** RECORDS FOR THE EXERCISE **
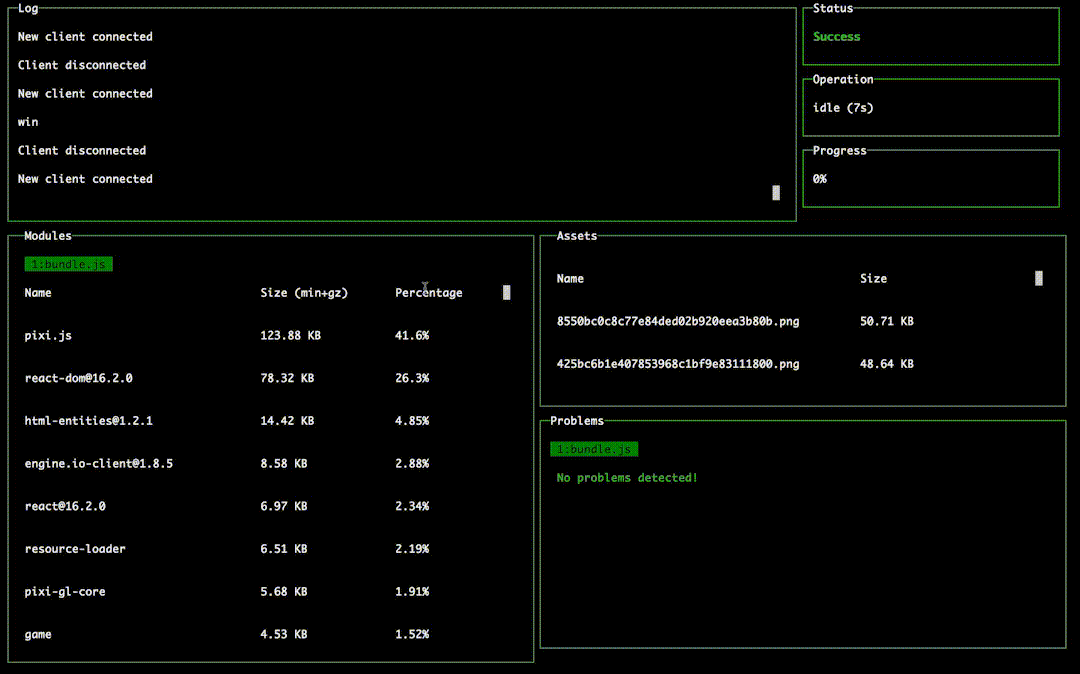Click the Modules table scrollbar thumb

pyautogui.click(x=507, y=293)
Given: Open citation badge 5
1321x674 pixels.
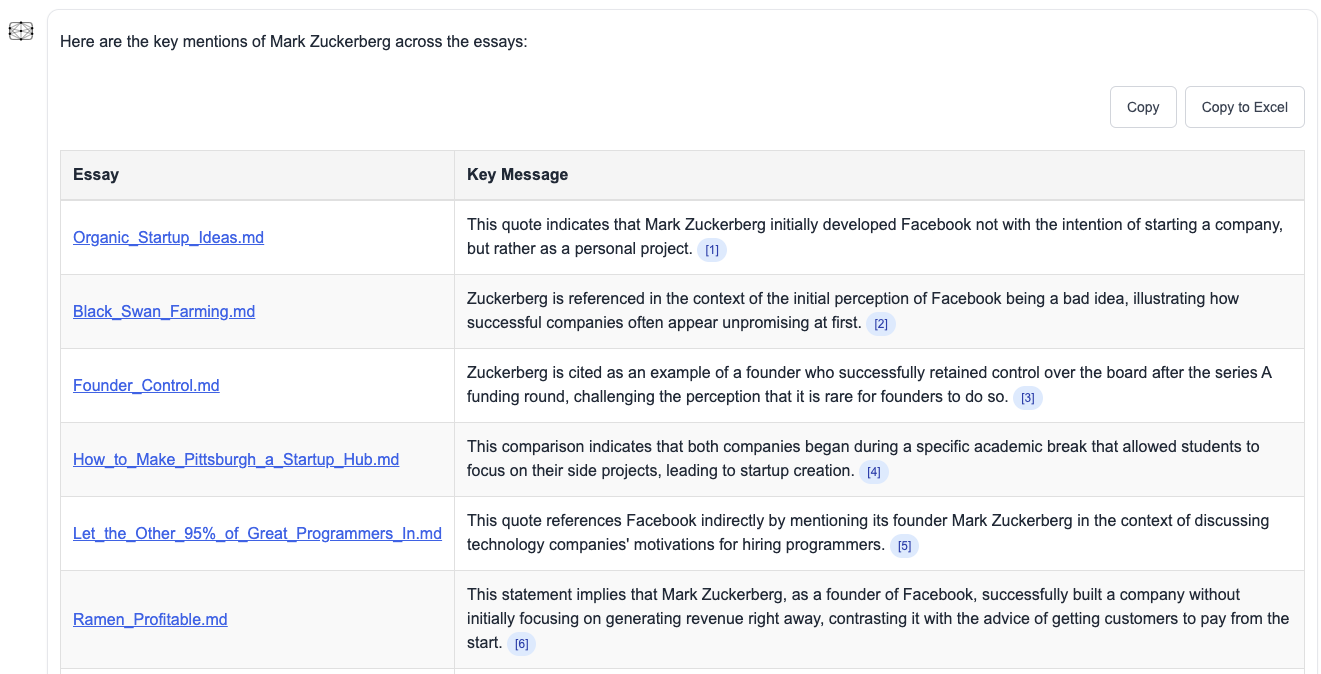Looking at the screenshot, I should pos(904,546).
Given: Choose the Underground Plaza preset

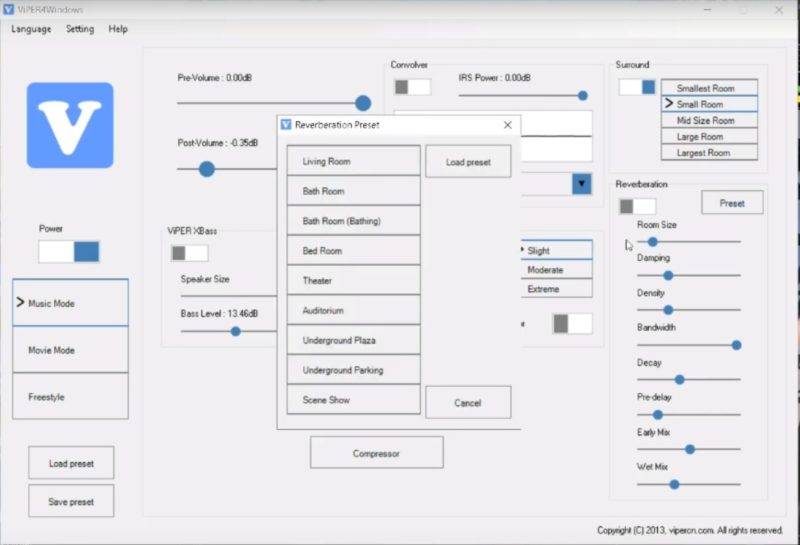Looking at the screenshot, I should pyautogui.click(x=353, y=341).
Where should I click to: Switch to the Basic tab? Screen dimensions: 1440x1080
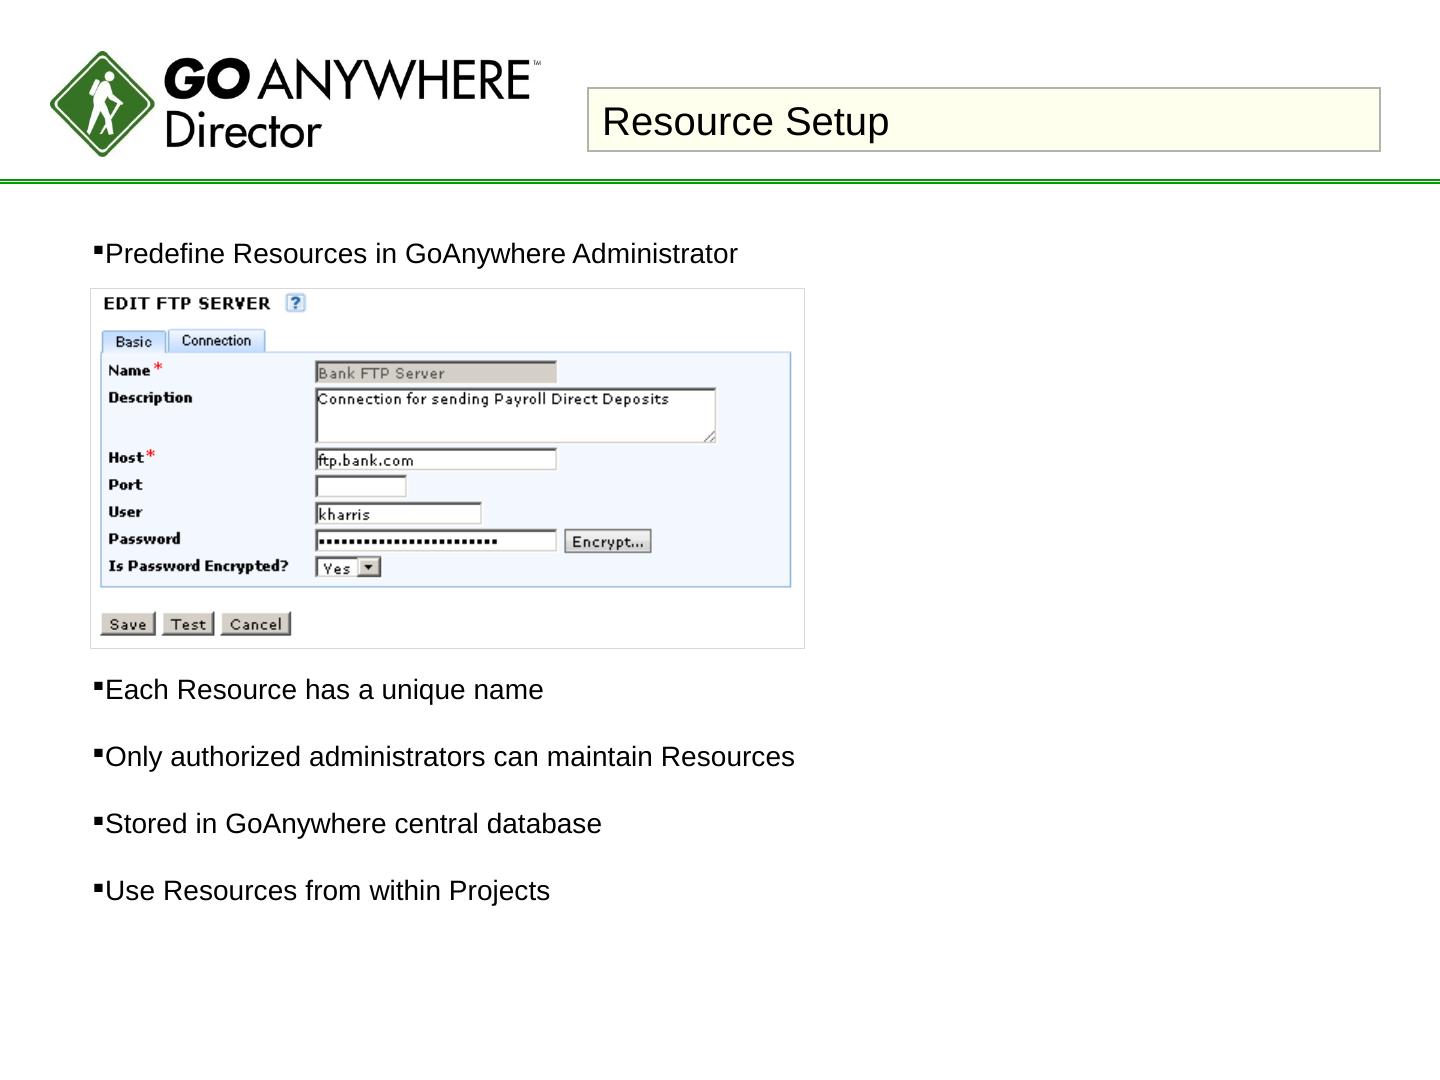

** PROBLEM TO SOLVE **
Rewrite all the rows above with every "Given" changed to "Task" and nothing else altered. Leave the pictures out.

** RESULT **
Click the Modules table scrollbar thumb

pyautogui.click(x=507, y=293)
Task: Open citation badge 5
1321x674 pixels.
Looking at the screenshot, I should pos(904,546).
Task: Choose the Underground Plaza preset

Looking at the screenshot, I should pyautogui.click(x=353, y=341).
Where should I click to: Switch to the Basic tab? Screen dimensions: 1440x1080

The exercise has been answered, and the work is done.